Didn't manage to get half of what I wanted done, but it all worked well. In an effort to keep the cost down I built the mechanisms myself. I actually planned to build something scarier to go with them but ran out of time and bought whatever I could find in the store cheap 2 days before Halloween. 

I sat in a lawn chair with a black cloak in the yard and ran the display via a wired remote (still surprised by how many people had no idea I was there)

I learned 2 things in working on the display this year. 
1) I must start earlier next year. 
2) I must start way earlier next year. 

Any suggestions for what I should build next? 

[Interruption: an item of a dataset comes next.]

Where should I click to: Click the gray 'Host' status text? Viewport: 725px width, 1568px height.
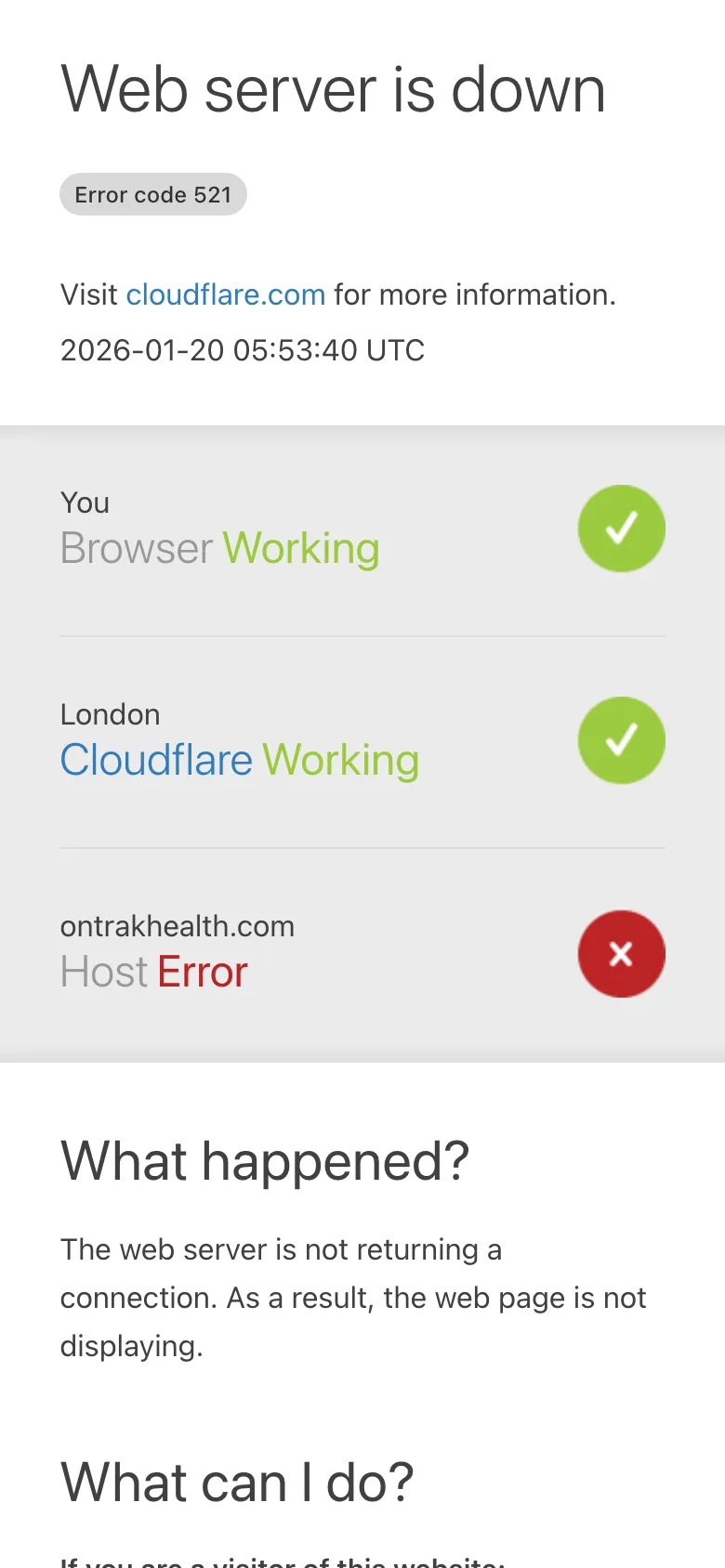(104, 973)
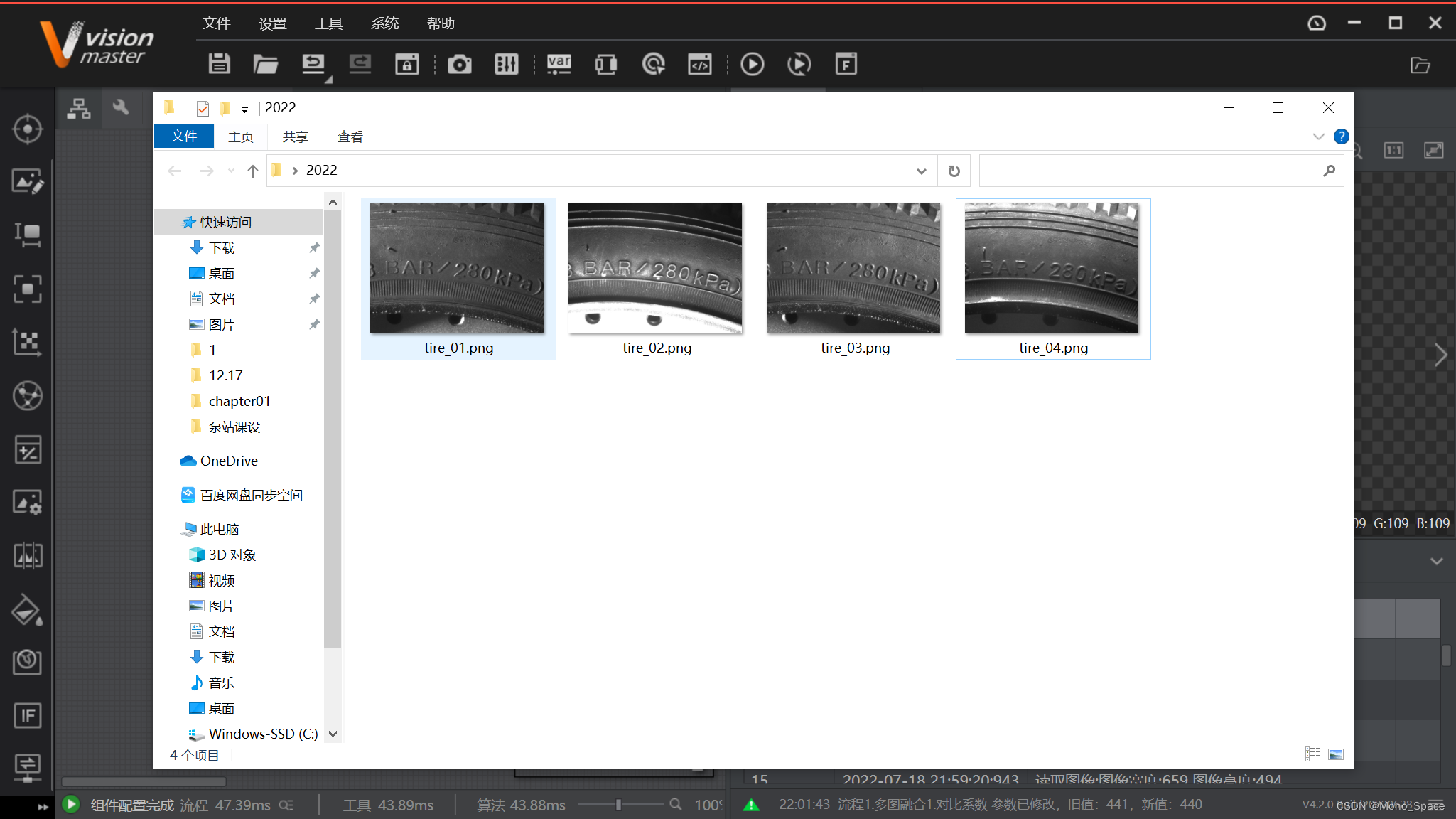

PS - Thanks to coolbotz for helping secure a motor for the breathing grave at the last minute.


----------



## QDance (Aug 16, 2011)

I love the look of Pumpkinhead. He's very creepy!


----------



## Spooklights (Jul 4, 2006)

I like your album-and the way you posted worked fine for me. 

Yes, you are right. There is nothing like starting early. And if you get done early, so much the better.


----------